In his testimony for the Senate Finance Committee and the Assembly Ways & Means Committee, Walsh praised lawmakers for the personal and business tax cuts of the last few years. He cited the repeal of New York's notorious added estate tax, which took effect this month, as just the latest in a long string of positive steps.

"But we truly have more work to do," he added. "The single most direct step that you and Governor Pataki can take to reduce energy costs for all customers is to eliminate the GRT."

In 1999, he said, New York's electricity rates were above the national average for industry (41 percent), commercial customers (54 percent), and residences (62 percent), and natural gas prices are also higher in New York. A typical New York medium-sized manufacturer pays $23,894 a month for electricity.

The same load in Pennsylvania would cost $19,223; in Michigan and Illinois, the cost about be around $15,000, he said. "Over a full-year, this medium-sized company pays more than $100,000 extra for power, just by virtue of calling New York State home," Walsh testified.

He also said GRT repeal should be retroactive to Jan. 1 for the energy-intensive manufacturing sector, which would especially benefit manufacturing-intensive upstate.

He also recommended:

Expanding Power for Jobs by 200 megawatts as the Governor has urged. But he said lawmakers should not limit utilities to a 50 percent tax credit for revenues lost to the program, which would create additional unrecoverable costs for utilities.

Reducing New York's ton-mileage tax (TMT) to 25 percent of the pre-1998 rates, and converting the remainder into registration fees for trucks. Lawmakers cut this tax two years ago, "but our highway taxes are still uncompetitive," Walsh said.

Updating long-standing sales tax exemptions for telecommunications industry. This exemption originally applied only to "central switching equipment," but should be updated to reflect the emergence of new technologies in this industry.

Reducing the alternative minimum tax (AMT) to 2 percent or lower. The AMT now applies to manufacturing and the securities industry. "We want both of these very important sectors to invest in the Empire State," Walsh said. "Reducing the AMT further, to 2 percent or below, will create more incentive for such development."

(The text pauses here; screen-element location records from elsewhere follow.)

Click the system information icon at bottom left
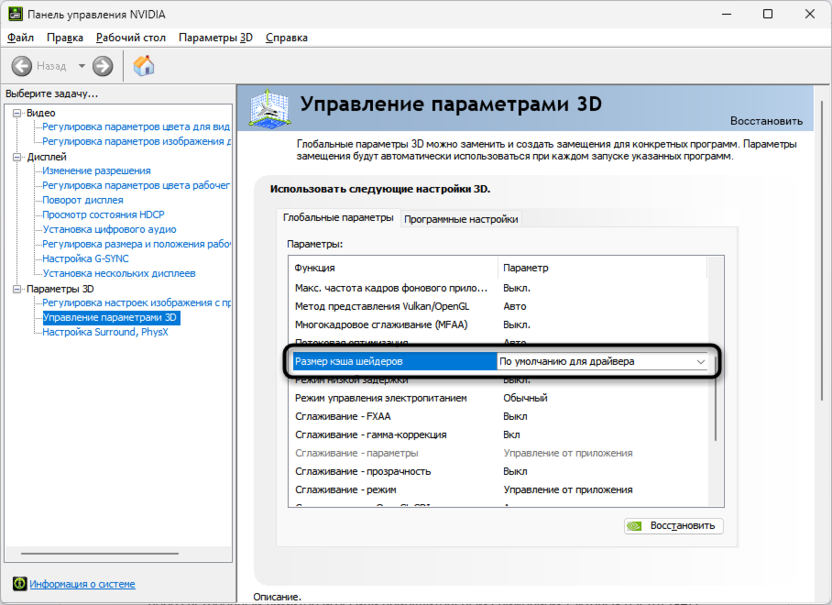The width and height of the screenshot is (832, 605). (19, 584)
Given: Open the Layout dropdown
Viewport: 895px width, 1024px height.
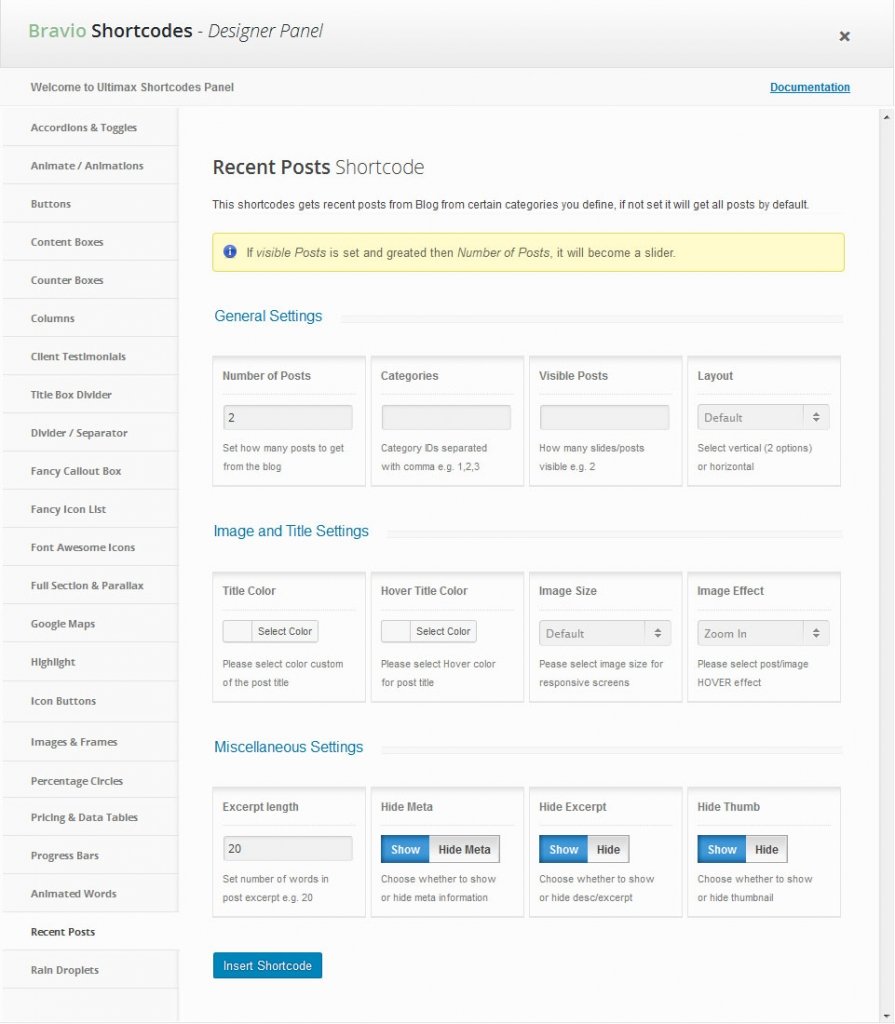Looking at the screenshot, I should tap(763, 417).
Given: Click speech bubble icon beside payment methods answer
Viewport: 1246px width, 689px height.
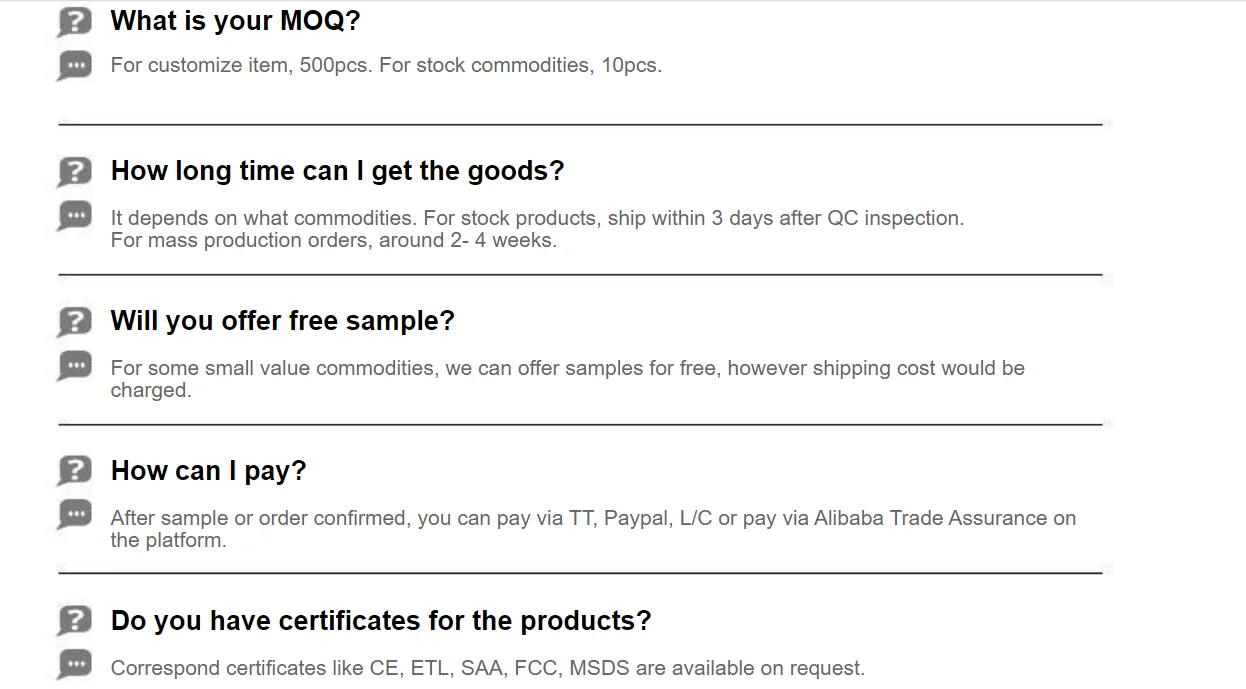Looking at the screenshot, I should tap(75, 516).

Using only in-state sales to determine corporate income. New York's corporate taxes now are based on three factors: in-state sales; percentage of worldwide payroll located in state; and percentage of worldwide property value located in state. By using all three factors, New York actually encourages employers to put new jobs and plants elsewhere-because placing them here would actually drive up their New York taxes, Walsh said.

Reducing local taxes through mandate relief, including: consolidating state and local Medicaid bureaucracies, on which New York taxpayers spend $1.5 billion a year; reforming prevailing-wage laws and the Wicks Law (which requires multiple contractors on public construction projects with estimated costs above $50,000, which inflates costs); and exempting school districts from the Wicks Law.

Investing in education and training. Recommendations include: improving STAR property-tax relief by sending tax benefits directly to taxpayers, not to school districts; expanding on the Governor's recommended funding of $6 million for the Strategic Training Alliance, which provides employer-focused worker training; standing by New York's new higher academic standards; and investing in higher education.

Rejecting proposed increases in business fees to refinance the state's Superfund. Most state-funded cleanups are at municipal sites or sites with no responsible party; since these cleanups yield broad benefits, they should be funded by broad-based general revenues, not narrowly targeted business fees, Walsh said.

The Business Council is New York's largest broad-based business group, representing some 4,000 member companies large and small across the state. Based in Albany, it lobbies for a better business climate, and offers cost-cutting services to its members.